● **Prompt**
Repeat, exactly as written, the lines from the one with "Image resolution: width=600" to the final line of the listing, and keep every picture out.

● **Supplied data**
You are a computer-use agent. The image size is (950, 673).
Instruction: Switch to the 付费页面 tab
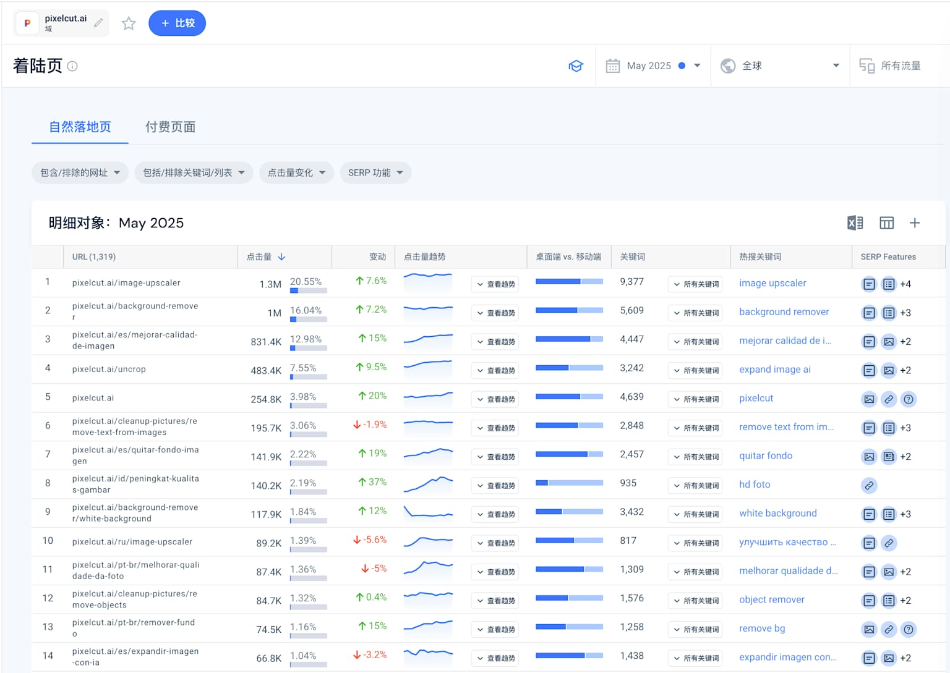170,127
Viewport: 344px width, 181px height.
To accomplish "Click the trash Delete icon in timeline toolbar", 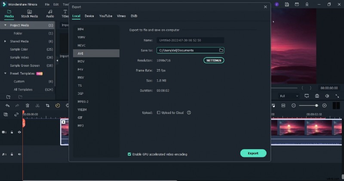I will point(28,106).
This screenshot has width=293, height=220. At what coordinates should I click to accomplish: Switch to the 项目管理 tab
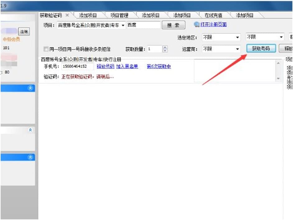point(119,14)
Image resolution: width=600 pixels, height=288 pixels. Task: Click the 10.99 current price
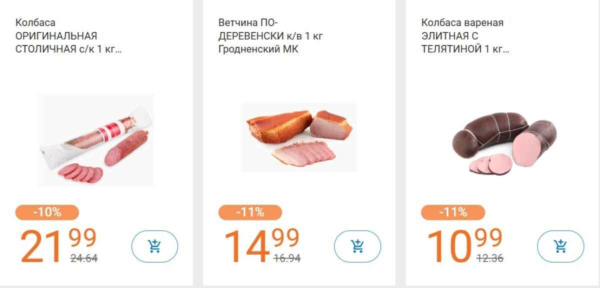[464, 245]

● **Exercise output**
Image resolution: width=600 pixels, height=288 pixels. Task: Click the 10.99 current price
[464, 245]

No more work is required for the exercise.